A long-running legal battle between the state and South Florida property owners over the removal of healthy citrus trees could find itself playing out in the Florida Supreme Court this week.
At the center of the latest chapter in the battle is $37.4 million that the Legislature included in next year’s budget which is set to take effect on Saturday.
The money was intended to compensate property owners in Broward and Lee counties where 167,677 healthy trees were destroyed from 2000 to 2006 in an effort to eradicate citrus canker. More than 70,000 residential properties were affected.
Gov. Rick Scott vetoed the appropriation earlier this month citing ongoing litigation in the matter.
In a lawsuit filed in the Florida Supreme Court last week, the property owners question Scott’s veto of the money.
They contend the judgments in the Broward and Lee cases are final. They argue the only case still being litigated is in Miami-Dade County and claim that has no affect on the judgments already handed down in their cases.
On Monday, attorneys representing Scott responded to the suit, arguing that the governor has broad veto power and that his veto of the compensation money is constitutional.
In their lawsuit, the property owner’s claim the governor’s veto “undermines the state’s constitutional obligation to pay full compensation for the taking of private property.”
“The constitutional provision does not afford the state the luxury of avoiding payment of the full compensation awarded to petitioners,” the lawsuit goes on to say.
In their response filed Monday, attorneys for the governor dispute that argument.

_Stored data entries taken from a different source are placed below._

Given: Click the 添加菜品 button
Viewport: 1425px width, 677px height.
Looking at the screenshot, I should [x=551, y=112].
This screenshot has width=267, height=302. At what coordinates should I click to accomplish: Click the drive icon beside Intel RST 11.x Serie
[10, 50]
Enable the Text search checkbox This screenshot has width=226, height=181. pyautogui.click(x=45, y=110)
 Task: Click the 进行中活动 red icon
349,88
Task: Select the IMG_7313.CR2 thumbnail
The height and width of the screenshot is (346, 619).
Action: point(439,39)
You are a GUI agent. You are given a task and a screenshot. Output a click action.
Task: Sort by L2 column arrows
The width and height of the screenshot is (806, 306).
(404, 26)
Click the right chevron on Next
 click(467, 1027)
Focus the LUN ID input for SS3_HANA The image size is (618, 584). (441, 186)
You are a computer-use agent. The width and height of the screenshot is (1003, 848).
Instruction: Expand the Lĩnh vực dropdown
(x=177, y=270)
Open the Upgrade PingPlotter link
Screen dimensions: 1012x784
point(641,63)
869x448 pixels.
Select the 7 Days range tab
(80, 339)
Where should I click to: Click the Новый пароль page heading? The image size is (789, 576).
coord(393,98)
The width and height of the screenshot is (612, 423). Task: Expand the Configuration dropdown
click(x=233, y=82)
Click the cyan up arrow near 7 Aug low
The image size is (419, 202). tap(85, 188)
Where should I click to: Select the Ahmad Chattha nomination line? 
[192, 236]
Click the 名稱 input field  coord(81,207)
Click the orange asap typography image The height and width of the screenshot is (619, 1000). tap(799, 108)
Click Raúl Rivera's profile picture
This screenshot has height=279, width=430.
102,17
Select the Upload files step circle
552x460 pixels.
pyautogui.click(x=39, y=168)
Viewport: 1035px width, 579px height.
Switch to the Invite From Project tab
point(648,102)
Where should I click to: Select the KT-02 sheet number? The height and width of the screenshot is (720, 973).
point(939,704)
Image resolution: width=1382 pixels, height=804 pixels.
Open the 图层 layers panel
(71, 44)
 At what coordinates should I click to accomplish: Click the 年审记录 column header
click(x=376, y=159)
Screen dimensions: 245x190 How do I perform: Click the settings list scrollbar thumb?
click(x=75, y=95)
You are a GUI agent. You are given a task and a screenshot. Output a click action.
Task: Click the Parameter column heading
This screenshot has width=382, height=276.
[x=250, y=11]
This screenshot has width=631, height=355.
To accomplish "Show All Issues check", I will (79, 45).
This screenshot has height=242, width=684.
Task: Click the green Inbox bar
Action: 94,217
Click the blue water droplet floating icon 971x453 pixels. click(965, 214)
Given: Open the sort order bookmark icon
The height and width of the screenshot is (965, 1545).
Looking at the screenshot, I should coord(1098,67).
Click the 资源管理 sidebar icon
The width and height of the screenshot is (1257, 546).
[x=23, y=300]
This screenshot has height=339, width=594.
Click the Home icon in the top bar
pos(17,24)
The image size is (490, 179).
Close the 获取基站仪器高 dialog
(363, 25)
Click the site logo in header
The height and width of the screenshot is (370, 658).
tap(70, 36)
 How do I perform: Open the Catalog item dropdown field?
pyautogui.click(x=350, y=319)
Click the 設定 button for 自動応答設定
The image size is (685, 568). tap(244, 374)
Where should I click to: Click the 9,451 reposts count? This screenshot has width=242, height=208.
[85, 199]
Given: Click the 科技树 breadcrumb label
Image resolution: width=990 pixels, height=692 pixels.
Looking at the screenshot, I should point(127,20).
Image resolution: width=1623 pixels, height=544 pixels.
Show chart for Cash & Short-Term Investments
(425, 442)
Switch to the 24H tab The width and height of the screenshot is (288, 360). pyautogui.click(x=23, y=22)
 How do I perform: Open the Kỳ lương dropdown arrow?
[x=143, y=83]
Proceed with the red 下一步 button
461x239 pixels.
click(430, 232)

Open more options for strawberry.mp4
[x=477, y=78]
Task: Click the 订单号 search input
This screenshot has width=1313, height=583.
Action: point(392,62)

They claim there is nothing in the “text or history of Florida’s Constitution” that suggests certain appropriations are categorically immune from the veto power,” Scott’s attorneys said. “And petitioners’ claim that they are entitled to the payment notwithstanding the governor’s line-item veto is irreconcilable with the constitutional command that `no money shall be drawn from the treasury except in pursuance of appropriation made by law.’ “
The property owners say they took their lawsuit directly to the supreme court since the new fiscal year starts July 1 and they don’t have enough time to go through the normal court process.
It ‘s now up to the Florida Supreme Court to decide whether it will hear the case.